Apache Iceberg

Data Streaming Meets Lakehouse: Apache Iceberg for Unified Real-Time and Batch Analytics

Modern data architectures are changing. Data lakes alone can’t keep up with real-time business demands. But when operational and analytical workloads are handled in separate systems, it becomes hard to build consistent and trusted data products. At Open Source Data Summit 2025, I talked about how combining Apache Iceberg with data streaming technologies like Apache Kafka and Flink bridges this gap. It creates a governed, scalable foundation for both real-time and batch workloads. The talk is now available on demand for free. Slides are also available to download.

Join the data streaming community and stay informed about new blog posts by subscribing to my newsletter and follow me on LinkedIn or X (former Twitter) to stay in touch. And make sure to download my free book about data streaming use cases, including various architecture discussions and best practices.

The Case for Apache Iceberg — and Why It Matters for Data Streaming

Apache Iceberg is an open table format designed for modern lakehouses. It enables governed, ACID-compliant tables in object storage that are accessible across engines like Kafka, Flink, Spark, Trino, and beyond.

Iceberg is quickly becoming the default for organizations that want one consistent table format across streaming, lakehouse, and AI workloads — without locking themselves into a single vendor ecosystem. Store data only once in your own S3 bucket, and give every engine or application access to.

Paired with a Data Streaming Platform, Apache Iceberg enables powerful patterns:

  • Real-time streams turn into governed Iceberg tables
  • Tables are reused across batch, SQL, and machine learning workloads
  • Data quality and governance rules are enforced at the point of ingestion

For more technical background and examples, check out this related blog post: Apache Iceberg – The Open Table Format for Lakehouse and Data Streaming.

Apache Iceberg vs. Delta Lake and Other Table Formats

Other table formats exist. Delta Lake from Databricks is the most prominent example. It has strong momentum in the Databricks ecosystem and continues to evolve. Databricks even acquired Tabular, the company founded by the original creators of Apache Iceberg, to improve interoperability between Delta Lake and Iceberg and to support customers that need both formats.

Even with that step, Delta Lake remains tightly connected to the Databricks platform. Apache Iceberg, in contrast, is vendor-neutral and broadly supported across cloud providers, query engines, and open source projects. This neutrality is a major reason why more enterprises choose Iceberg when they want flexibility, portability, and open governance across their data architecture.
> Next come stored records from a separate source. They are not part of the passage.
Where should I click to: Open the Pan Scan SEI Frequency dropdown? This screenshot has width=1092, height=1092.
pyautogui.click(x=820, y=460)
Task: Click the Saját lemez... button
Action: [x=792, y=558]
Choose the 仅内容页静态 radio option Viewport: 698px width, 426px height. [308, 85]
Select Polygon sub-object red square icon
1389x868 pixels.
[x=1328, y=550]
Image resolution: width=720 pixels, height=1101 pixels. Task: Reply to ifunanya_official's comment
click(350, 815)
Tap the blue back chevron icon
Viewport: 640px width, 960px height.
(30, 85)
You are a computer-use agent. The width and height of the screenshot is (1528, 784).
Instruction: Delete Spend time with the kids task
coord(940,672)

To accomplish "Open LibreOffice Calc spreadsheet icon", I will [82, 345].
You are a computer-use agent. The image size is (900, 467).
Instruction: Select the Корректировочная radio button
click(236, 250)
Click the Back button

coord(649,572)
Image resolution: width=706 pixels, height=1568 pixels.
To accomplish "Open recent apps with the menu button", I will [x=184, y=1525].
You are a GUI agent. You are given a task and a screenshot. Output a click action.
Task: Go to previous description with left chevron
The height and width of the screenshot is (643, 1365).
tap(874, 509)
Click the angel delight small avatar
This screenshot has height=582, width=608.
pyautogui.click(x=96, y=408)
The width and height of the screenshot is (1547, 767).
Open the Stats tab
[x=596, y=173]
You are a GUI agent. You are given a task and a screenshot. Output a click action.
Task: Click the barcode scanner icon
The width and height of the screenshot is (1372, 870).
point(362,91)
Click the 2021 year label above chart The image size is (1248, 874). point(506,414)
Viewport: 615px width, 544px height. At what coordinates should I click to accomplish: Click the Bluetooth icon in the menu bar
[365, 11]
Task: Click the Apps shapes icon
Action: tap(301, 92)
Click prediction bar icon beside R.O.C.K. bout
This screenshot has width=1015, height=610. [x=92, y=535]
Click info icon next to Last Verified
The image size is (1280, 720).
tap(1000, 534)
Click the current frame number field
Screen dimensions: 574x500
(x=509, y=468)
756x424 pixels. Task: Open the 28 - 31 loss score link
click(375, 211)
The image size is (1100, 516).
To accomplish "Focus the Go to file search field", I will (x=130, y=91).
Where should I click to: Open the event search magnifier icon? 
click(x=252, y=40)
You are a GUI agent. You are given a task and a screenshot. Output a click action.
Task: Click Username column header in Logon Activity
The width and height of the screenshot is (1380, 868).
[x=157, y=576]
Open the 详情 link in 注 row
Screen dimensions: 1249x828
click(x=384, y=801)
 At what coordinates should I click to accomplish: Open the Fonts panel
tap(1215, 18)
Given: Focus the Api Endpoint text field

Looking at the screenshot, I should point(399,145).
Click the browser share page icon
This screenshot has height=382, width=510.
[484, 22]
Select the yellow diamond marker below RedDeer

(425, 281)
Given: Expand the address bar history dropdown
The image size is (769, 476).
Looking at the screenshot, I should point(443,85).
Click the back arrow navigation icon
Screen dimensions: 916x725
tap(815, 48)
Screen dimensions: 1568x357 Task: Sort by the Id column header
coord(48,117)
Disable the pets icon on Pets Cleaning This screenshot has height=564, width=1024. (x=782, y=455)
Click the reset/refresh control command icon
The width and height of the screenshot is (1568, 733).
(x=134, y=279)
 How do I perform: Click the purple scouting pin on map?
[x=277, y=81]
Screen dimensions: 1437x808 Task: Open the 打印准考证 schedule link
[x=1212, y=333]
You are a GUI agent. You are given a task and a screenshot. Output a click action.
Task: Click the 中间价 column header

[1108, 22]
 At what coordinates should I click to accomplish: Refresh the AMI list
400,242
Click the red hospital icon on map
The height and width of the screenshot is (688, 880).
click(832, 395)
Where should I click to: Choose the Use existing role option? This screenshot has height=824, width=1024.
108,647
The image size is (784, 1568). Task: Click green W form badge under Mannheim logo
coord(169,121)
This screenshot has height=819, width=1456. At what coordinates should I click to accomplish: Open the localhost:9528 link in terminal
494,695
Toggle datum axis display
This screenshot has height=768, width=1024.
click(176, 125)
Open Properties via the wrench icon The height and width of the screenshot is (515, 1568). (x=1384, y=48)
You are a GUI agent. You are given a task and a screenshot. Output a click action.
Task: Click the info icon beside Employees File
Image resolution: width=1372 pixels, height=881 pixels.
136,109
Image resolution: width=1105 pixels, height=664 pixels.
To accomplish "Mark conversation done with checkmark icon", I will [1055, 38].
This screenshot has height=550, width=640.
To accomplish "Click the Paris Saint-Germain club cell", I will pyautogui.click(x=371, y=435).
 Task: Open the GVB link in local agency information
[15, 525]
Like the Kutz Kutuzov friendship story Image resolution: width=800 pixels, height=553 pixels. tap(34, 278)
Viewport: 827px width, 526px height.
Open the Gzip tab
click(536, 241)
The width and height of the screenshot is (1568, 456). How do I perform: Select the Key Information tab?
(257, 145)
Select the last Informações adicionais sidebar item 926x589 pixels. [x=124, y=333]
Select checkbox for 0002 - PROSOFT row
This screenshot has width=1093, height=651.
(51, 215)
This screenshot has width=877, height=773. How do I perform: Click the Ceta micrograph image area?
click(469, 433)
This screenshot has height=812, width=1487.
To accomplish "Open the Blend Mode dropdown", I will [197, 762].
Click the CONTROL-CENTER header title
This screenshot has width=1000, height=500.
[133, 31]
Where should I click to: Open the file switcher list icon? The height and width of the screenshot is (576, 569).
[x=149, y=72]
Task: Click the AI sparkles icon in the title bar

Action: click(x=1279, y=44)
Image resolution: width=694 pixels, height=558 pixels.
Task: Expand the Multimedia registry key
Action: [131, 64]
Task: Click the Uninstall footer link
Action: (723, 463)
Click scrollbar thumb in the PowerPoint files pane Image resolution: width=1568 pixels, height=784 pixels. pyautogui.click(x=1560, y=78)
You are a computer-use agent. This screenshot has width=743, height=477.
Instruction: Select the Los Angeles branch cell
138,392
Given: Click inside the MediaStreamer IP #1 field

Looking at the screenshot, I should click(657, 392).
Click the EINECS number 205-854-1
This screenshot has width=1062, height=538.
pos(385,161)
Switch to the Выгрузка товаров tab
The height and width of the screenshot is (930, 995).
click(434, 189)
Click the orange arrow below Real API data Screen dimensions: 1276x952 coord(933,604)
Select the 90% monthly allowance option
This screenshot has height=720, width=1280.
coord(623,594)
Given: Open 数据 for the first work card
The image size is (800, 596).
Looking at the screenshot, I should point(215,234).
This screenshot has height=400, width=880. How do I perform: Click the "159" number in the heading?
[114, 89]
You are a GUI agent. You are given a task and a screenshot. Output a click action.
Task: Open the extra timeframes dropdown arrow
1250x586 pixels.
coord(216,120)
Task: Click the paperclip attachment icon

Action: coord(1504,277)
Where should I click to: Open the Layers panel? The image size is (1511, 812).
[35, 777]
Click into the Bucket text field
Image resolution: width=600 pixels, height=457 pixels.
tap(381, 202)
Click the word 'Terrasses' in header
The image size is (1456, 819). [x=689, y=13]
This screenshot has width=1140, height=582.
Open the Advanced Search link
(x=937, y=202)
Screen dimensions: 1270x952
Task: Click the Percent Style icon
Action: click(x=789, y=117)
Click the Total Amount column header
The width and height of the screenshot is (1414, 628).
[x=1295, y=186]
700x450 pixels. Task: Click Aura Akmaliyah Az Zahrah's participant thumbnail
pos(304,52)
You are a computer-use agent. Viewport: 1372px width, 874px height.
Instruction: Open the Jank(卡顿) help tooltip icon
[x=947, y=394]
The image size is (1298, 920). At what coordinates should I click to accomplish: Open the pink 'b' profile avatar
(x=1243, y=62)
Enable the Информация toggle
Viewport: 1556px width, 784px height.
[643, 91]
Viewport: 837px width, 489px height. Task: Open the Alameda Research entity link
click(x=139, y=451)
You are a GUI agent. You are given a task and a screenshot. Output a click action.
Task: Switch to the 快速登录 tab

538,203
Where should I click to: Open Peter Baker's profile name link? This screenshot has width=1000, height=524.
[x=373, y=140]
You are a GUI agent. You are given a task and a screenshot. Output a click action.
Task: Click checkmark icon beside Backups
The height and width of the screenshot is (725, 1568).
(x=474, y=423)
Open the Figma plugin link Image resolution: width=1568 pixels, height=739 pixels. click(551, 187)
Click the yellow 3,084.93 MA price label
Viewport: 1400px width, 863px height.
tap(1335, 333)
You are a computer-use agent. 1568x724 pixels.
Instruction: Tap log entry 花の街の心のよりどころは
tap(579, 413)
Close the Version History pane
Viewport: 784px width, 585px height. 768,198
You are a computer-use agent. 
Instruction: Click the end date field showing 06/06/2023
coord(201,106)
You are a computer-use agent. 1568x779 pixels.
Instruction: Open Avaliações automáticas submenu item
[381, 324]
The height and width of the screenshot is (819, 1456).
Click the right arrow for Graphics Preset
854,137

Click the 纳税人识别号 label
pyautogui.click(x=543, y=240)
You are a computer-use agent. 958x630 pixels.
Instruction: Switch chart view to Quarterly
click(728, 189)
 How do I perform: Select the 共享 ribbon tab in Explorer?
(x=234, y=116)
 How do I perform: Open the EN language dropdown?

Other table formats like Apache Hudi, Nessie, and proprietary approaches exist, but none have reached the level of adoption, ecosystem support, and traction that Iceberg and Delta Lake have achieved.

I wrote an entire blog series to discuss how Confluent and Databricks integrate through Apache Iceberg and Delta Lake to build a unified platform for streaming and lakehouse analytics.

Be Aware: Streaming to a Data Lake is Complicated

While the architecture is powerful, getting operational data into Iceberg tables is not trivial. A few of the key technical challenges include:

  • Schematization: Events in Kafka are often unstructured or semi-structured. They must be enriched and structured consistently before writing to Iceberg.
  • Type Conversions: Apache Kafka and Flink use formats like Avro or Protobuf. These need to match the data types expected by Iceberg-compatible engines.
  • Schema Evolution: Schemas change over time. Supporting safe, forward- and backward-compatible evolution in Iceberg requires careful handling.
  • Data Quality Rules: Validations such as null checks, range limits, and referential integrity need to be applied before writing data. This must happen in motion.
  • Sync Metadata to Catalog: Tables in Iceberg need to be registered in catalogs like Hive Metastore or AWS Glue. That sync must be managed and kept up to date.
  • Compaction: High-frequency event streams produce many small files. These need to be compacted into optimized, query-friendly large files over time.
Source: Confluent

These are solvable challenges — but they require experience and tooling. A Data Streaming Platform like Confluent Cloud with its product Tableflow helps by integrating governance, schema management, stream processing, and catalog integration out of the box.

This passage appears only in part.